O que preocupa as associações de defesa é que esses índices não diminuem porque os bancos não conseguem melhorar os serviços oferecidos. Inclusive, há uma resistência do setor em obedecer as regras do Código de Defesa do Consumidor (CDC). Uma bandeira que os bancos pregam é que a relação de consumo entre eles e o cliente é diferenciada, por isso, deveriam ser regulamentados apenas pelo Banco Central pelas especificidades da atividade. Porém, o entendimento jurídico é que eles também devem seguir o CDC no respeito ao cliente.

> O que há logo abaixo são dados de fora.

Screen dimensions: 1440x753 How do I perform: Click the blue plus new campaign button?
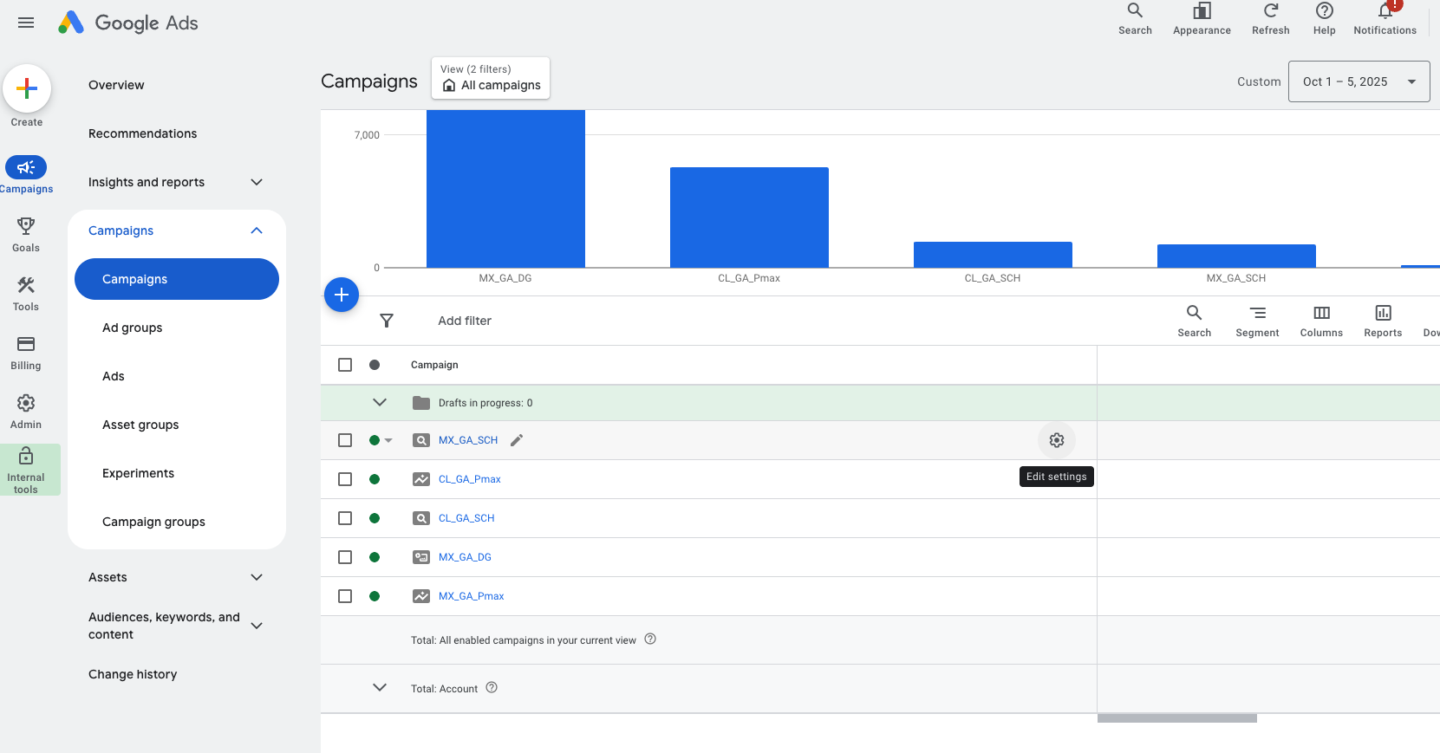(341, 294)
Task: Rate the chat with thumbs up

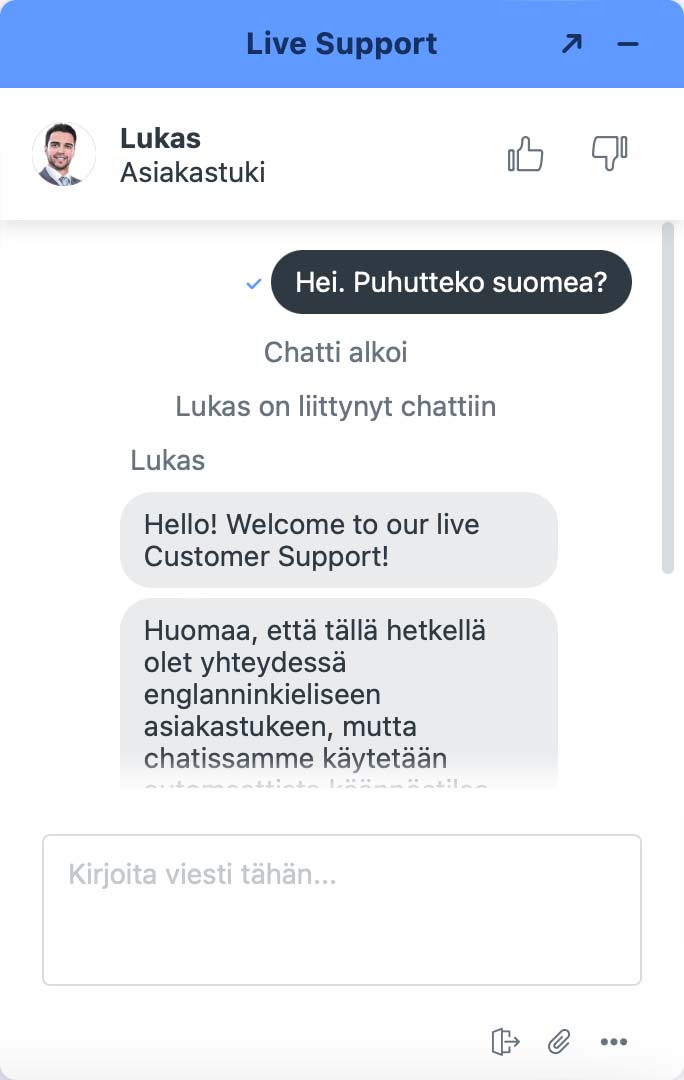Action: click(525, 154)
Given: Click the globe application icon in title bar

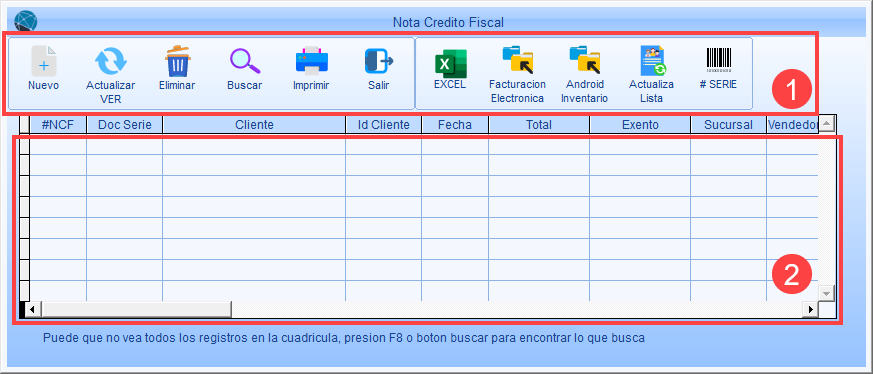Looking at the screenshot, I should point(26,21).
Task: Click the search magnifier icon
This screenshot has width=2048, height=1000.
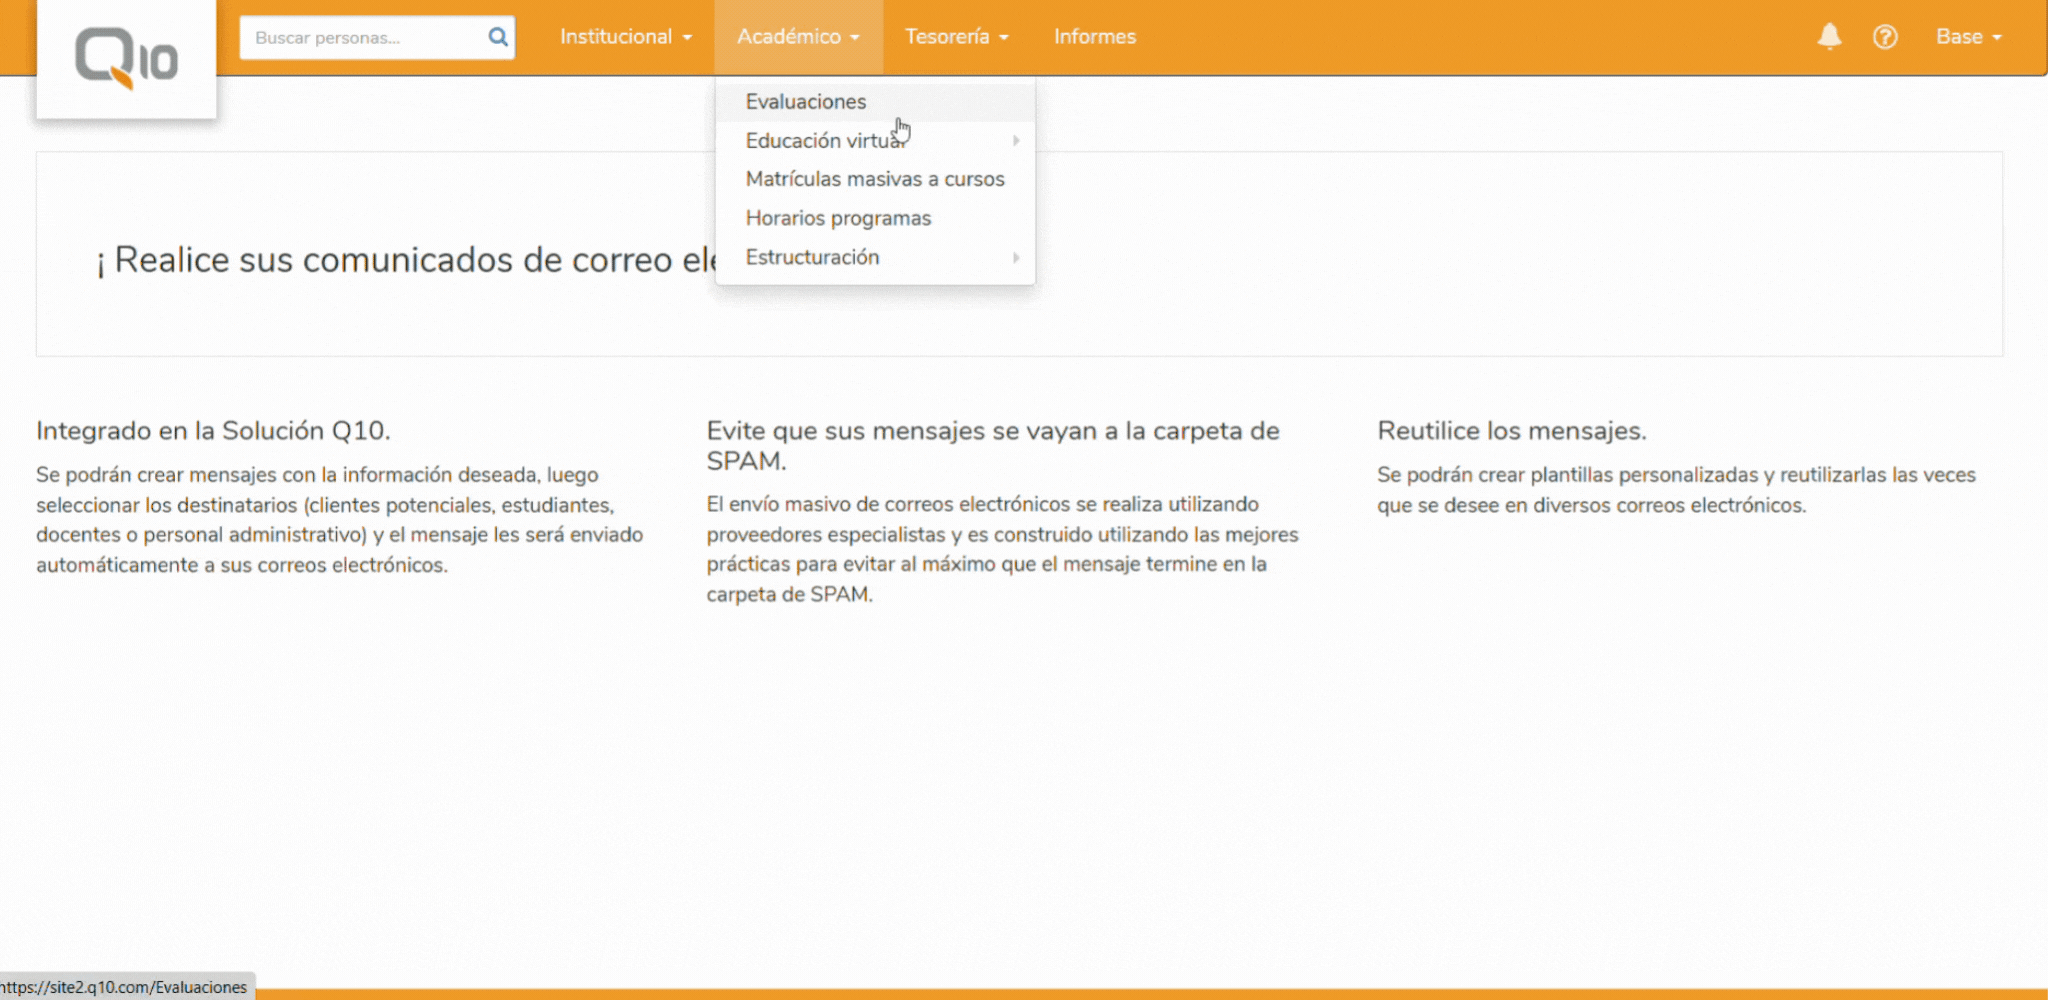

Uma pesquisa do Instituto Brasileiro de Defesa do Consumidor (Idec) mostrou que os seis maiores bancos brasileiros – Banco do Brasil, Caixa, Bradesco, Itaú, HSBC e Santander – têm dificuldades básicas no respeito ao Código de Defesa do Consumidor e às normas estabelecidas pelo Banco Central. Um exemplo é a entrega do contrato firmado com o cliente. Segundo o Idec, apenas metade dos bancos pesquisados entregou o documento. Clientes que contratam o Santander, HSBC e Caixa saem da agência sem a principal prova do vínculo dele com a empresa. Sendo que a obrigação é prevista em resoluções do Conselho Monetário Nacional (CMN).

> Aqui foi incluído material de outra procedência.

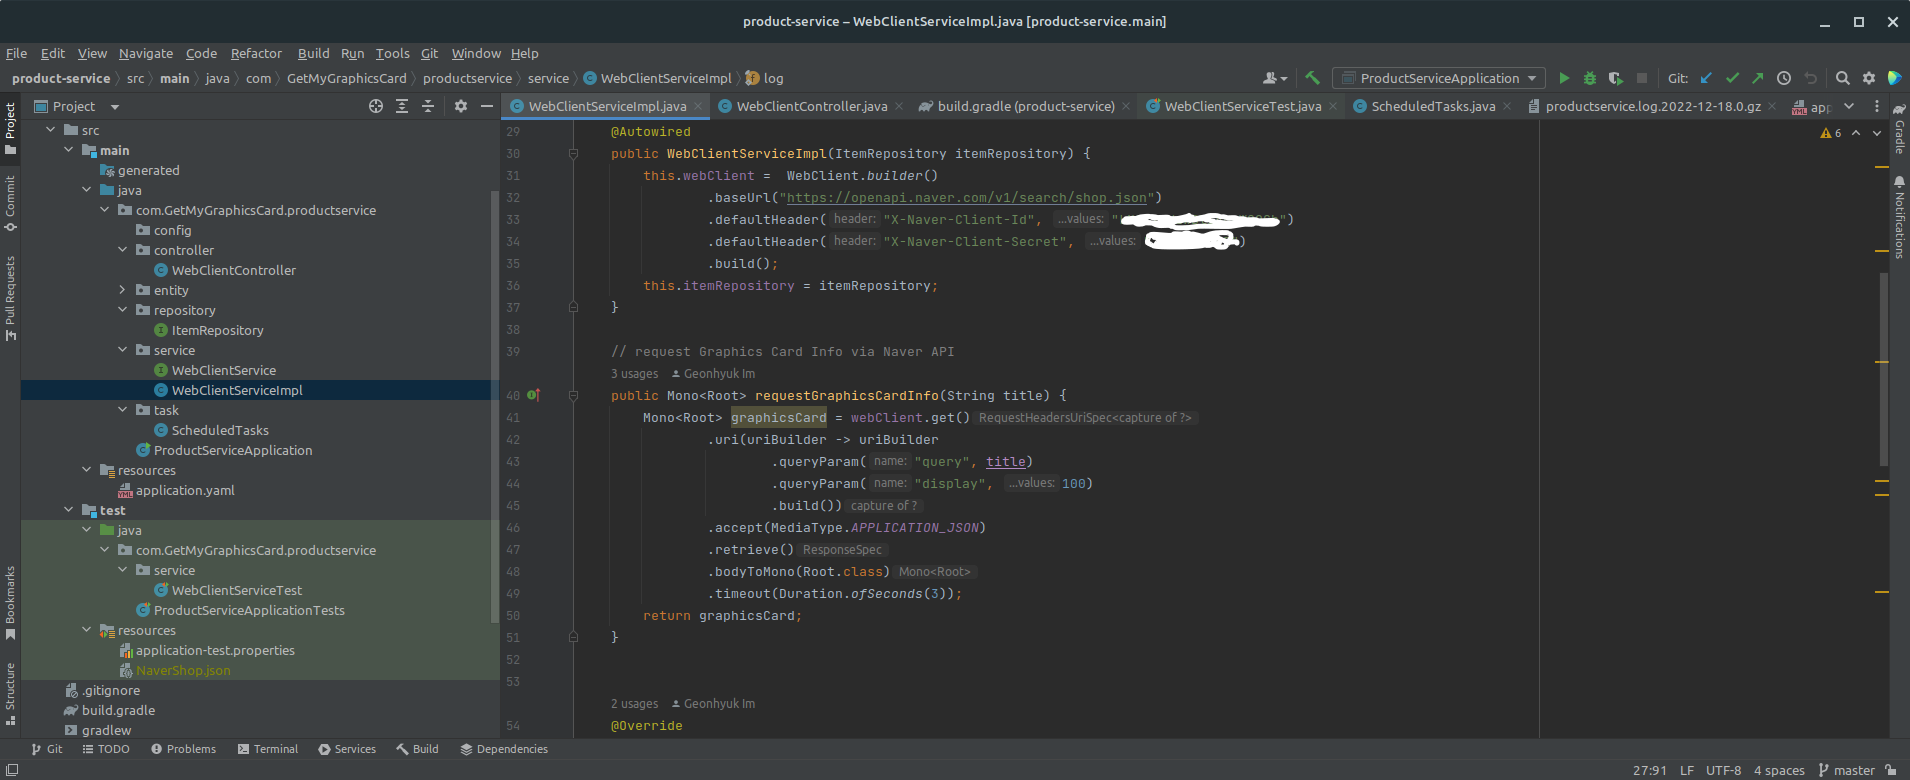Run ProductServiceApplication with the green play icon

point(1564,78)
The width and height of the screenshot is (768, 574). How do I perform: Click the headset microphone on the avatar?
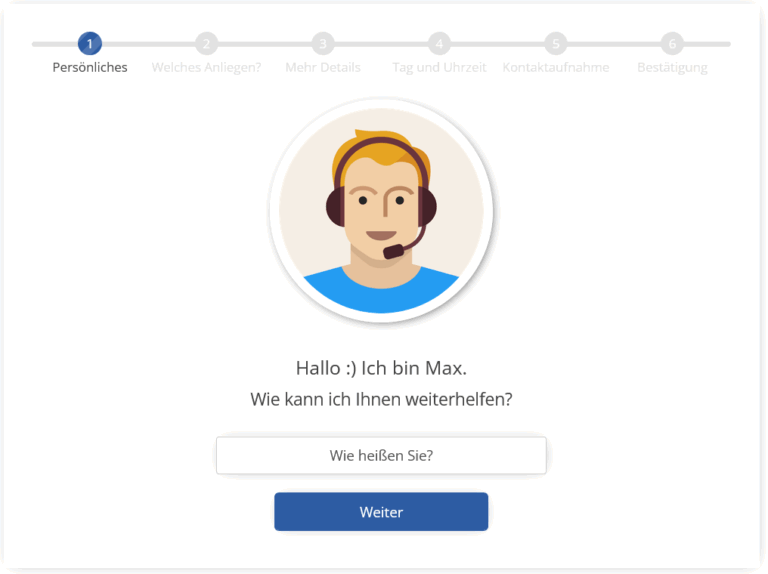click(393, 252)
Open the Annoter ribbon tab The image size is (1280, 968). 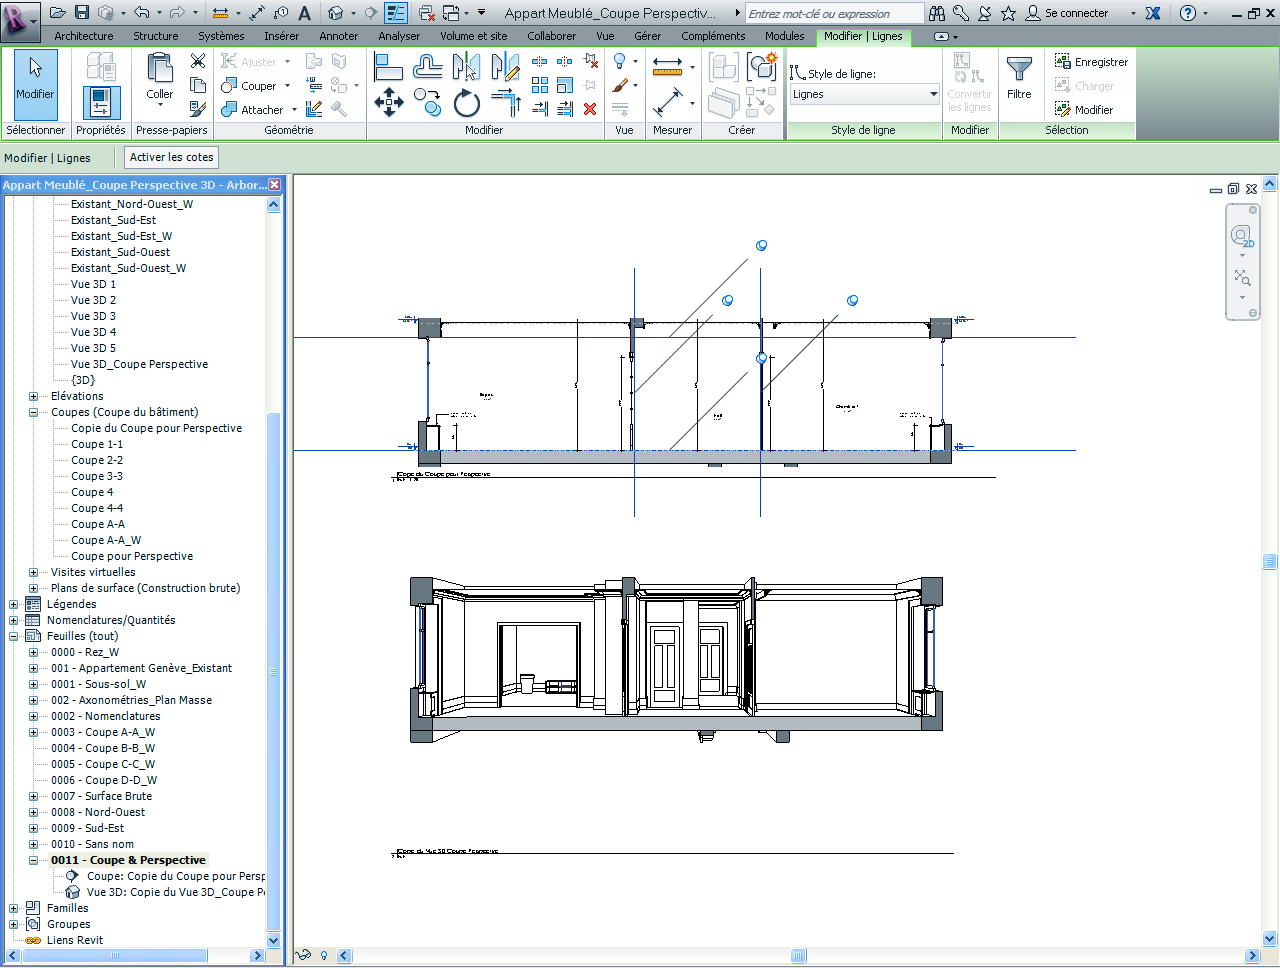(338, 35)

O direito à informação é outro esquecido pelas instituições financeiras. Para fazer o estudo, pesquisadores do Idec foram a seis agências no intuito de abrir uma conta corrente e, perceberam que quem contrata o serviço bancário não sabe ao certo quais são os produtos disponíveis. Apenas o Bradesco e a Caixa permitiram que o cliente escolhesse o pacote que ele achava mais adequado. Nos demais, os gerentes direcionaram a escolha. E apenas no Bradesco foi apresentada a alternativa de contratar o pacote padronizado do Banco Central, aquele em que não há custos para o cliente. “O que a gente percebe é que existe um processo errado na relação entre bancos e clientes que insiste. Os bancos deveriam facilitar mais a linguagem, o acesso à informação e as tarifas. Muitas vezes, a única coisa que o cliente sabe da sua conta é quanto ele paga de tarifa porque vem descontado. Às vezes, ele está pagando por um serviço que não precisa”, afirma Ione Amorim, economista do Idec e responsável pela pesquisa.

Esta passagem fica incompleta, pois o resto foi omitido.